Побродяга. Стрёмная любовь 6 байопик

Володя Морган Золотое Перо Руси
(Окончание. Начало)
1. http://www.proza.ru/2019/09/28/1485
2. http://www.proza.ru/2019/09/28/1485
3. http://www.proza.ru/2019/10/03/104
4. http://www.proza.ru/2019/10/12/2002
5. http://www.proza.ru/2019/10/13/1317



Ладно, пацаны!
Погнали дальше. В мой неудачный секс опыт, в мою гиблую историю. Она похожа на взаимодействие раскалённой кочерги для помешивания углей в камине или в голландке в моём случае и воды. Вода отскакивает от железа жгучими каплями.
Сразу после развода мальчика своего трёхлетнего, я со всеми дорожными передрягами оттартал самолётом на туманный остров Сахалин, закрытую пограничную зону, под пригляд моих родителей. Эрик был их первым внуком. В качестве бабушки и дедушки они долго ещё пребывали в эйфории от их умненького да разумненького внучарика, засыпавшего их вопросиками. Даже у пивного ларька, куда дед Иван приводил своего любимчига похвастать перед сверстниками.
Содержать свою сиповку, как делал всё это минувшее время, я больше не мог.
Опальный литератор, я, пользуясь остатками своего влияния, рекомендовал её в райком комсомола секретарём-делопроизводителем.
Откуда она быстренько слиняла. Резон?
-Они там целуются в щёчку при встрече.
-Ну, не в губы же!
-Ещё чего!
-Ну, они же цивильные люди. Так сказать, по-французски. А кроме всего, они объединены общей идеей. Получается, по-братски!
-По-****ски! – резанула моя пассия.
И рванула работать в местную пекарню.
Теперь от неё исходил дурманящий запах свежеиспечённых сладких булочек. А её булки представлялись мне роскошью мира... Но, ни-ни!
В это время я начал сотрудничать с областным радио.
Просыпаюсь как-то утром от напористого баритончика из репродуктора, произношу с неудовольствием:
-И что это за мужик балаболит тут в моём дому?
-Так это же ты и есть!- с подчёркнутой интонацией крякает мне супруга...
С неудовольствием отправился я варяжить ещё дальше на север Твери, в Молоково, к Букину.
И знаете, я был в шоке от расставания с Сонковским районом. Тут было много прочитано и написано. Меня тут все знали и я знал тысячи. Рассекая свежий воздух на трескучем мопеде, я мотался, оглашая дремлющие деревни, осенённые старыми деревьями, удил рыбу, собирал грибы, шофера заправляли меня бензином и я с интересом записывал в блокнот их местные выражения и прибаутки. Их не смущала моя борода, лаковые чешки и нейлоновый плащ. Словом, я чувствовал себя своим и люди отвечали мне взаимностью.

Перечень заданий
**A)** Куда, согласно отрывку, после развода был отправлен трёхлетний сын?
**B)** Перепечатайте из отрывка всё, начиная со слов «-Ну, они же» и вниз до слов «с областным радио.».
**C)** Определите, согласуются ли с отрывком следующие утверждения, и для каждого приведите решающие слова текста: (i) трёхлетнего сына звали Эрик; (ii) в райкоме комсомола супруга проработала долго; (iii) в то время рассказчик начал сотрудничать с областным телевидением.

Фрагмент набора данных
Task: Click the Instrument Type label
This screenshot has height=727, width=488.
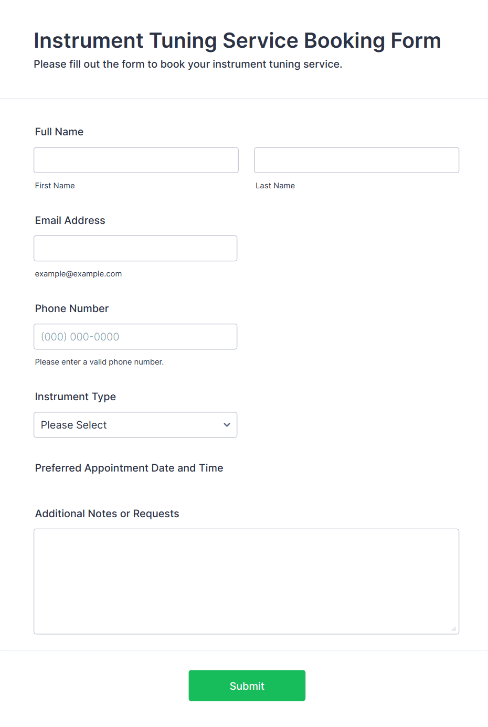Action: (x=76, y=397)
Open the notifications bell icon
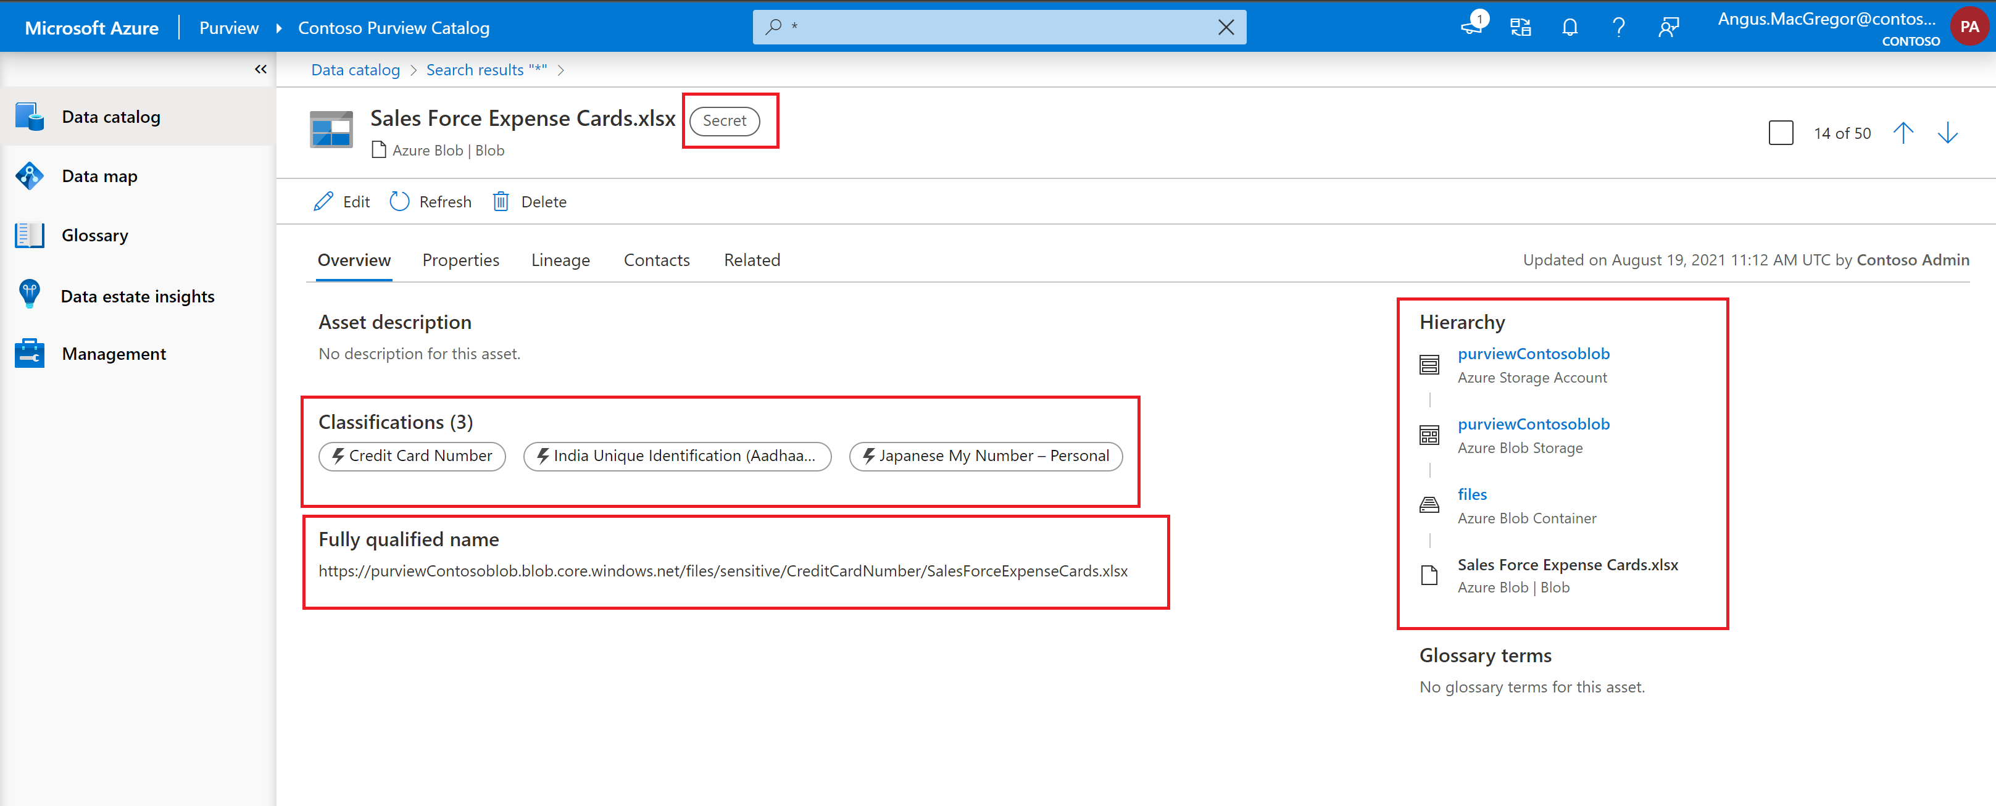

Ответы на задания
**A)** На остров Сахалин, под присмотр родителей рассказчика.

**B)**
-Ну, они же цивильные люди. Так сказать, по-французски. А кроме всего, они объединены общей идеей. Получается, по-братски!
-По-****ски! – резанула моя пассия.
И рванула работать в местную пекарню.
Теперь от неё исходил дурманящий запах свежеиспечённых сладких булочек. А её булки представлялись мне роскошью мира... Но, ни-ни!
В это время я начал сотрудничать с областным радио.

**C)**
(i) Да: «Эрик был их первым внуком.»
(ii) Нет: «Откуда она быстренько слиняла.»
(iii) Нет: «В это время я начал сотрудничать с областным радио.»